In the evening she took me upstairs to the space where her new home was frozen in the process of being built after her husband was carted off to prison. The walls and ceiling are finished, but there is no flooring, wiring, glass for the windows, appliances, or furniture. We took the kids with us, Karim and little Lusan, and they played around like it was a giant sand box and jungle gym.

After a while, Karim asked, “Whose house is this?”
Rania said, “It is for us.”
“Why don’t we live here?”
Rania hesitated, unsure of what to say.
“I want to live here,” he said decisively. “I don’t like to stay in that house downstairs. One of my cousins hits me when I play down there.”
Rania looked at me and sighed. “My dream is to finish my house,” she said in English. She knows that if her brother-in-law decides to come home from abroad, her family will be homeless. It’s like the sword of Damocles hanging over them.
Here’s another place where you can help. Beginning work on the house will only cost about $1,000, and after that she can pay off the remaining $2,500 in installments over three years. But at least during those three years, her family will be living in their own house. If you want to contribute toward the $1,000 “down payment” on finishing her house, please let me know.

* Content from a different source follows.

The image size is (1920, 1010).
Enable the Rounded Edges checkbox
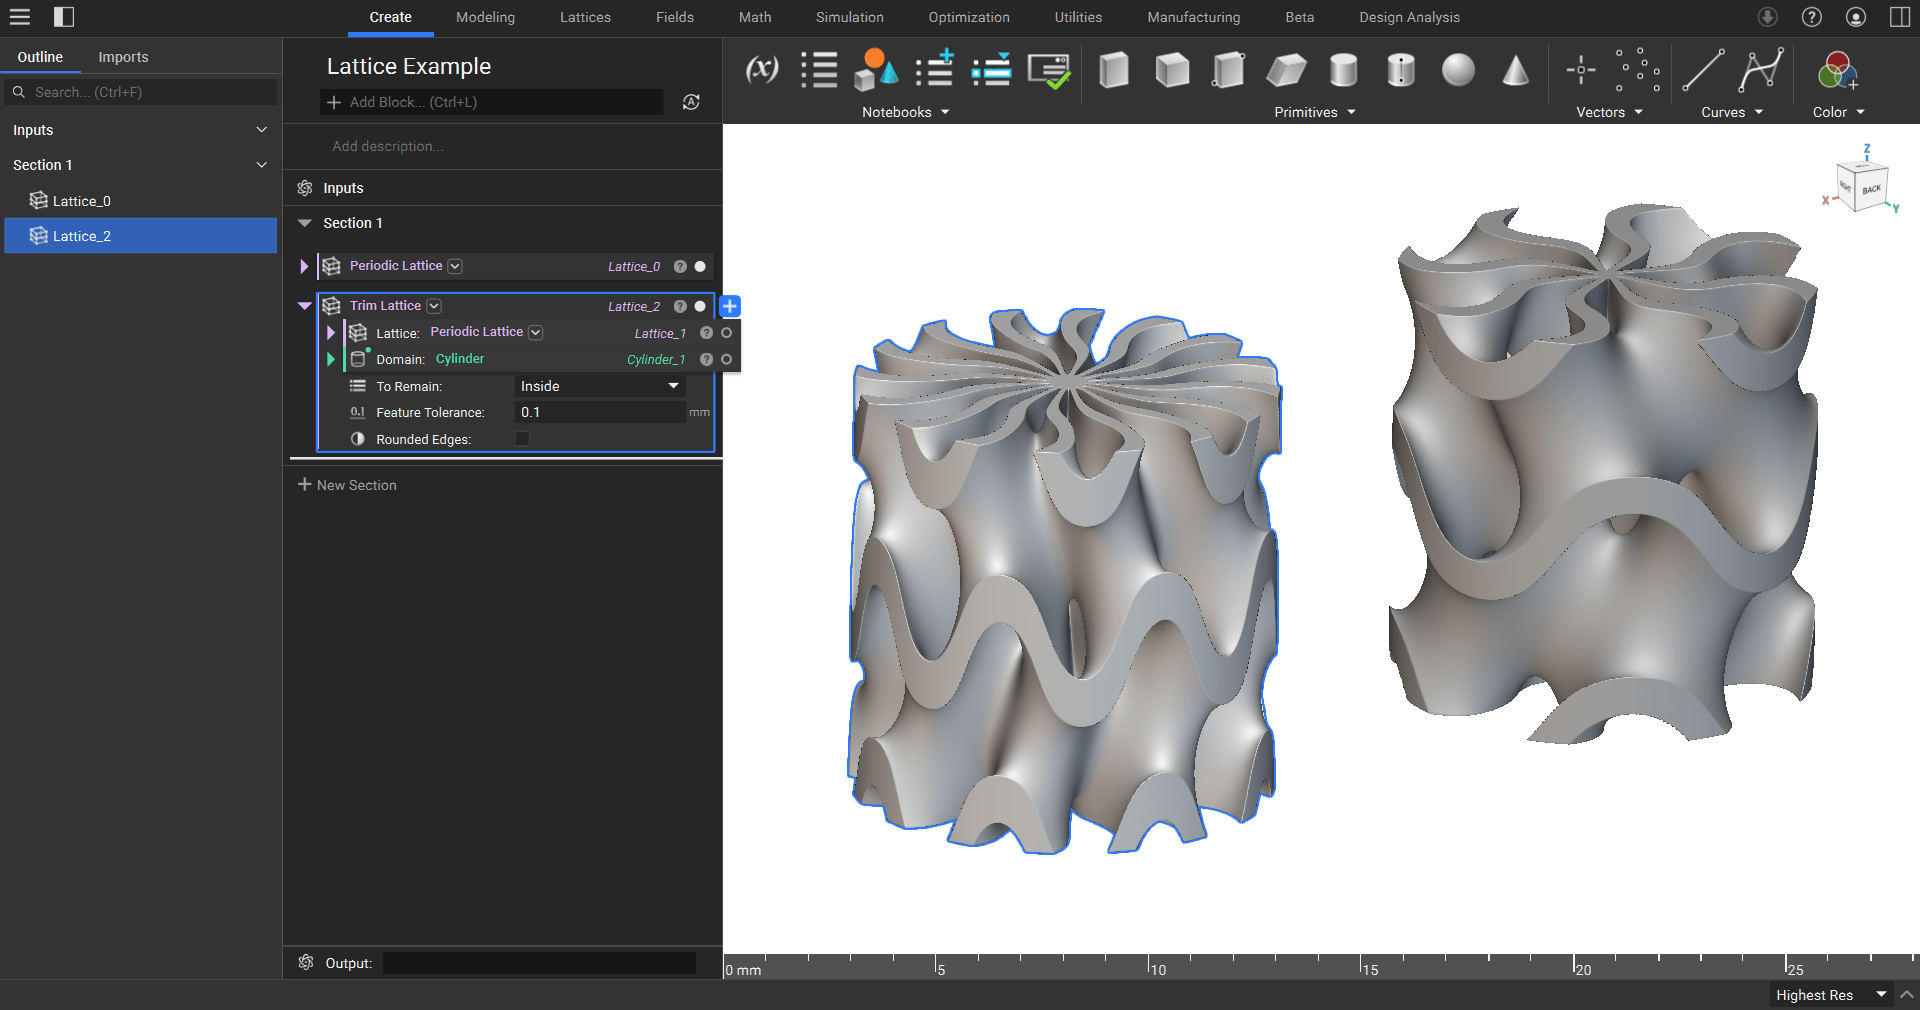pyautogui.click(x=522, y=439)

I know it’s a lot to ask — $950 for emergency living expenses and another $1,000 for the house. But looked at another way, it’s really not that much. If everyone on my email list gave just $5, it would be taken care of. If everyone gave $10, we’d also be able to pay off their $2,000 debt from the time Rania’s husband was in prison and free that money up for living expenses next year. And it will allow Rania to continue her great work in the Tulkarem community (which should be commanding a good salary but isn’t due to forces beyond her control).
How often do you get that kind of return for a $10 investment?